27 December 2007

Facebooktwitterredditpinterestlinkedinmail

Ab and Ig had organized every aspect of the tour perfectly, from the rehearsals to the concert itinerary to the transportation to the accommodations and food. So the first stretch of concerts logically took place primarily in the Netherlands. This gave the band a chance to explore the many aspects of performing these new sets of compositions when the traveling was only a couple hours drive in Wilbert’s van each day. The first shows took place in Middelberg (Café ’t Schuttershof/September 27th), Tilburg (Paradox/28th), and Den Haag (Paard van Troje/29th). These shows were a ball. The communication in the group developed quickly and I was given my first real opportunities to interact with Ab’s tenor and clarinet playing along side the remarkable rhythmic dialog between Wilbert and Martin.

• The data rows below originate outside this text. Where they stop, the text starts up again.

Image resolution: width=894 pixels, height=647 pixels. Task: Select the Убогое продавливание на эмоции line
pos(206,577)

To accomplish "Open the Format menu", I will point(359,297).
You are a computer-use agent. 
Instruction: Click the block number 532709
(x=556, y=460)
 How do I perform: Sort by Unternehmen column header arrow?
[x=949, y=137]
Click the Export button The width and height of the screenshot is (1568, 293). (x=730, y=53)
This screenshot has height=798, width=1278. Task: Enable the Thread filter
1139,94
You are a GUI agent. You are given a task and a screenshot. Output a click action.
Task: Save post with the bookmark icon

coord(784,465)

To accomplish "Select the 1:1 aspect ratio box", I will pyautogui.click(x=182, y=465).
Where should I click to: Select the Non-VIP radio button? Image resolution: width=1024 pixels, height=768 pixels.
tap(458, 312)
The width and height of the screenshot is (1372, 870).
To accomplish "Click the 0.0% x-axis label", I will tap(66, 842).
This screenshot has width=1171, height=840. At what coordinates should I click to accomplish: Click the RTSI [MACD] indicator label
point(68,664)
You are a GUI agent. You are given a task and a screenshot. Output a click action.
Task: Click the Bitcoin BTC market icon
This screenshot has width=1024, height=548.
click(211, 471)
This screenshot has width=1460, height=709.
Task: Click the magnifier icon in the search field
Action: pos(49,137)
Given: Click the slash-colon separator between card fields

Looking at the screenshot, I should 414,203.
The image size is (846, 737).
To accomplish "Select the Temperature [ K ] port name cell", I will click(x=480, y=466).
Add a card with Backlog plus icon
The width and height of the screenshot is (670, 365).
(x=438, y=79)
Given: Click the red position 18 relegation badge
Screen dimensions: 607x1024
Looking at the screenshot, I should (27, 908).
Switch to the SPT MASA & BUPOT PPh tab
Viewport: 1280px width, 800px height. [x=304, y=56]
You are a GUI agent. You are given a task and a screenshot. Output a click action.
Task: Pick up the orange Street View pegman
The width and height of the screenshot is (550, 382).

Since the concerts were so close to Amsterdam Wilbert would usually pick us up in town, then we’d play the shows and he’d bring us back after we packed up. This meant that, between the rehearsal period and the early shows in Holland, I had a lot of free hours to explore Amsterdam. For the first time I really got a sense of the city. Moriyama made another appearance after the Oslo gallery encounter, I found one of his monographs hidden in an English language bookstore in town and quickly purchased it. Other photo concerns lead me to FOAM (Fotografiemuseum Amsterdam) where I saw a very interesting Hans Eijkelboom exhibition called, “Paris-New York-Shanghai,” which compared the typologies and patterns between those three cities. In their bookshop I found a great collection of G.P. Fieret photographs in rough grained black and white. Another afternoon was spent at the Van Gogh Museum. As I looked at “Wheatfield with crows,” black birds against an impossibly blue sky and field of various golds, I realized that the last time I had seen the painting I was standing next to Malachi Ritscher. For me, it will now always be associated with that painful fact.

One night off was spent at Terrie Ex’s place, having a great dinner with his family and Andy Moor; playing cards with his daughter and somehow winning a game that I didn’t understand whatsoever, and staying up late with him and Andy listening to incredible Ethiopian music on cassettes Terrie had purchased while on a road trip through Africa with Emma. “Listen to it! It sounds like broken music!” he’d yell above the music booming out of the stereo. The three of us talked about all kinds of music, and why the idea of pulse grooves vs. metered time was so hard to convey to some musicians, when the strength of an elastic sense of rhythm was so evident in the music we were listening to. I slept longer that night at Terrie’s house than I had since my arrival in Europe a month earlier, almost a ten solid hours.

The tour continued with more work in Holland (October 1st in Eindhoven/Café Wilhelmina, October 6th in Utrecht/SJU Jazzpodium) scattered between gigs in Maasmechelen, Belgium/Chateau Vilain XIII (on October 2nd) and Zurich/Spheres (on the 4th). As the group began solidify its understanding of the written material, the initial excitement of performing together shifted to the issues of working as a collective- What did each piece imply musically? How did the rhythmic feel of one piece differ specifically from another? Why was the correct execution of the composed material not necessarily enough to properly set up the improvised elements from night to night? In addition, certain aesthetic struggles had to be addressed. We realized that in some cases the interpretation of the pieces varied from musician to musician. This set of issues became most problematic at the gig in Zurich, where a certain level of exhaustion from the long travel that day didn’t help matters. In Utrecht we played a set as part of the Fire In The City Festival on a bill that included a duo with Terrie Ex and Lasse Marhaug, and the Frank Gratkowski’s quartet with Wolter Wierbos, Dieter Manderscheid, and Gerry Hemingway; all of the musicians were also mixed into ad hoc groupings- quite an array of music that night. At the end of the evening it was super to hang out with everyone. Andy Moor and Emma came by after checking out a group from the Congo that was playing that night in Utrecht as well (based on the brilliant recordings Terrie had played a few nights earlier of the ensemble it may have been the better show to catch…). Things just got better when Marcel Kranendonk put Joe McPhee’s album, “Tenor,” on the stereo- the recording has remained as spellbinding as when I first heard it 25 years ago.